# TASK DESCRIPTION
Each entry must be written out again exactly as it stands.

# MATERIAL SUPPLIED
>>

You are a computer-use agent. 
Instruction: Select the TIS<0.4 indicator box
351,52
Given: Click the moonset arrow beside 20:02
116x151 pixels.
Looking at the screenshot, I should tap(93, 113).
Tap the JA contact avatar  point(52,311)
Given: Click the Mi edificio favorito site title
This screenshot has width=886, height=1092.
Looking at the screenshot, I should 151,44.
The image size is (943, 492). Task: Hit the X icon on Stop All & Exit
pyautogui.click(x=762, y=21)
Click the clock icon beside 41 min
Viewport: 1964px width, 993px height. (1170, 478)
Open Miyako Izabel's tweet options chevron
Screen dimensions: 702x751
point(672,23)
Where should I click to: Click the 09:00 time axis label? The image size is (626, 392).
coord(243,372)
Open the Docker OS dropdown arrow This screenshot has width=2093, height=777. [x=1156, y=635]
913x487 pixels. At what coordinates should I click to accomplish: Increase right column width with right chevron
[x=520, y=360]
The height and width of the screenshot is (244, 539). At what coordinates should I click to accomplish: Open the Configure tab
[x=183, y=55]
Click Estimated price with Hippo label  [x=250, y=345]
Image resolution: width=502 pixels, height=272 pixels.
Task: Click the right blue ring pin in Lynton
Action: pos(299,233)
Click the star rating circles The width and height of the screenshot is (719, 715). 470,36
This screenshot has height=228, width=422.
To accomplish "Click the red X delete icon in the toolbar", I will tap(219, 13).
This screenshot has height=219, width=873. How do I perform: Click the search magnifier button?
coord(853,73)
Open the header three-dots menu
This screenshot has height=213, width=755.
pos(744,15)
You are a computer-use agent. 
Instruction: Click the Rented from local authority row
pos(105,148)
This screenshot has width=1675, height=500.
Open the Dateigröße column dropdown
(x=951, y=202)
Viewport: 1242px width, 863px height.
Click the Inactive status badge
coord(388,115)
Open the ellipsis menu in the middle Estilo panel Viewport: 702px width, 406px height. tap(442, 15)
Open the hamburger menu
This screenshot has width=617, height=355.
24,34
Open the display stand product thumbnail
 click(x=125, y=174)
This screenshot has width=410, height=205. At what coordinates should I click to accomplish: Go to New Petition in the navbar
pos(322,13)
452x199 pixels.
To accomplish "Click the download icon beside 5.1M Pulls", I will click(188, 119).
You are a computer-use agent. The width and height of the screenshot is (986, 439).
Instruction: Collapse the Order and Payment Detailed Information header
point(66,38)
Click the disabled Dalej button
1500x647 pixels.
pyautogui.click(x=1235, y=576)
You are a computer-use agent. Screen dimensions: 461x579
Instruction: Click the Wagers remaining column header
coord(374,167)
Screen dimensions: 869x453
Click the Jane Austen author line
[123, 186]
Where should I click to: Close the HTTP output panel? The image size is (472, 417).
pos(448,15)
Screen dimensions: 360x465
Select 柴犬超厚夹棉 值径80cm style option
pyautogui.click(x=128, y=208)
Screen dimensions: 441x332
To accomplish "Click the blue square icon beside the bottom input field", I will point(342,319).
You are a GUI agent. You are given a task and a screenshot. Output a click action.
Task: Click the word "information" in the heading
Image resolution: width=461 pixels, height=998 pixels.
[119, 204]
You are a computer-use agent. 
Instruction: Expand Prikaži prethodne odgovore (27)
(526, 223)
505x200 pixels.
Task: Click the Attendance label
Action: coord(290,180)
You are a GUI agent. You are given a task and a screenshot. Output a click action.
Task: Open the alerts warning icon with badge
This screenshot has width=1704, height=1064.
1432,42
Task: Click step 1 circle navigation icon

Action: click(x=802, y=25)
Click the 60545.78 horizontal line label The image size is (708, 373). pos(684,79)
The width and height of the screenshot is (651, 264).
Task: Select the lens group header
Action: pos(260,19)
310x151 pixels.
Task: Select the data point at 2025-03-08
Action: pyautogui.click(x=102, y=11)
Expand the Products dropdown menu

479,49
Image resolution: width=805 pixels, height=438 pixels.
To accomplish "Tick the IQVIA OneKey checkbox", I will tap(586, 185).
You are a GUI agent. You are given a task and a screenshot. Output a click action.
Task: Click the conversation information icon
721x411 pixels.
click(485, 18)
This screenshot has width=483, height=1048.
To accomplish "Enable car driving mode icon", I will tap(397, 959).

<<

# EXERCISE RESPONSE
You are a computer-use agent. 
Instruction: Select the TIS<0.4 indicator box
351,52
Given: Click the moonset arrow beside 20:02
116x151 pixels.
Looking at the screenshot, I should tap(93, 113).
Tap the JA contact avatar  point(52,311)
Given: Click the Mi edificio favorito site title
This screenshot has width=886, height=1092.
Looking at the screenshot, I should 151,44.
The image size is (943, 492). Task: Hit the X icon on Stop All & Exit
pyautogui.click(x=762, y=21)
Click the clock icon beside 41 min
Viewport: 1964px width, 993px height. (1170, 478)
Open Miyako Izabel's tweet options chevron
Screen dimensions: 702x751
point(672,23)
Where should I click to: Click the 09:00 time axis label? The image size is (626, 392).
coord(243,372)
Open the Docker OS dropdown arrow This screenshot has width=2093, height=777. [x=1156, y=635]
913x487 pixels. At what coordinates should I click to accomplish: Increase right column width with right chevron
[x=520, y=360]
The height and width of the screenshot is (244, 539). At what coordinates should I click to accomplish: Open the Configure tab
[x=183, y=55]
Click Estimated price with Hippo label  [x=250, y=345]
Image resolution: width=502 pixels, height=272 pixels.
Task: Click the right blue ring pin in Lynton
Action: pos(299,233)
Click the star rating circles The width and height of the screenshot is (719, 715). 470,36
This screenshot has height=228, width=422.
To accomplish "Click the red X delete icon in the toolbar", I will tap(219, 13).
This screenshot has height=219, width=873. How do I perform: Click the search magnifier button?
coord(853,73)
Open the header three-dots menu
This screenshot has height=213, width=755.
pos(744,15)
You are a computer-use agent. 
Instruction: Click the Rented from local authority row
pos(105,148)
This screenshot has width=1675, height=500.
Open the Dateigröße column dropdown
(x=951, y=202)
Viewport: 1242px width, 863px height.
Click the Inactive status badge
coord(388,115)
Open the ellipsis menu in the middle Estilo panel Viewport: 702px width, 406px height. tap(442, 15)
Open the hamburger menu
This screenshot has width=617, height=355.
24,34
Open the display stand product thumbnail
 click(x=125, y=174)
This screenshot has width=410, height=205. At what coordinates should I click to accomplish: Go to New Petition in the navbar
pos(322,13)
452x199 pixels.
To accomplish "Click the download icon beside 5.1M Pulls", I will click(188, 119).
You are a computer-use agent. The width and height of the screenshot is (986, 439).
Instruction: Collapse the Order and Payment Detailed Information header
point(66,38)
Click the disabled Dalej button
1500x647 pixels.
pyautogui.click(x=1235, y=576)
You are a computer-use agent. Screen dimensions: 461x579
Instruction: Click the Wagers remaining column header
coord(374,167)
Screen dimensions: 869x453
Click the Jane Austen author line
[123, 186]
Where should I click to: Close the HTTP output panel? The image size is (472, 417).
pos(448,15)
Screen dimensions: 360x465
Select 柴犬超厚夹棉 值径80cm style option
pyautogui.click(x=128, y=208)
Screen dimensions: 441x332
To accomplish "Click the blue square icon beside the bottom input field", I will point(342,319).
You are a GUI agent. You are given a task and a screenshot. Output a click action.
Task: Click the word "information" in the heading
Image resolution: width=461 pixels, height=998 pixels.
[119, 204]
You are a computer-use agent. 
Instruction: Expand Prikaži prethodne odgovore (27)
(526, 223)
505x200 pixels.
Task: Click the Attendance label
Action: coord(290,180)
You are a GUI agent. You are given a task and a screenshot. Output a click action.
Task: Open the alerts warning icon with badge
This screenshot has width=1704, height=1064.
1432,42
Task: Click step 1 circle navigation icon

Action: click(x=802, y=25)
Click the 60545.78 horizontal line label The image size is (708, 373). pos(684,79)
The width and height of the screenshot is (651, 264).
Task: Select the lens group header
Action: pos(260,19)
310x151 pixels.
Task: Select the data point at 2025-03-08
Action: pyautogui.click(x=102, y=11)
Expand the Products dropdown menu

479,49
Image resolution: width=805 pixels, height=438 pixels.
To accomplish "Tick the IQVIA OneKey checkbox", I will tap(586, 185).
You are a GUI agent. You are given a task and a screenshot. Output a click action.
Task: Click the conversation information icon
721x411 pixels.
click(485, 18)
This screenshot has width=483, height=1048.
To accomplish "Enable car driving mode icon", I will tap(397, 959).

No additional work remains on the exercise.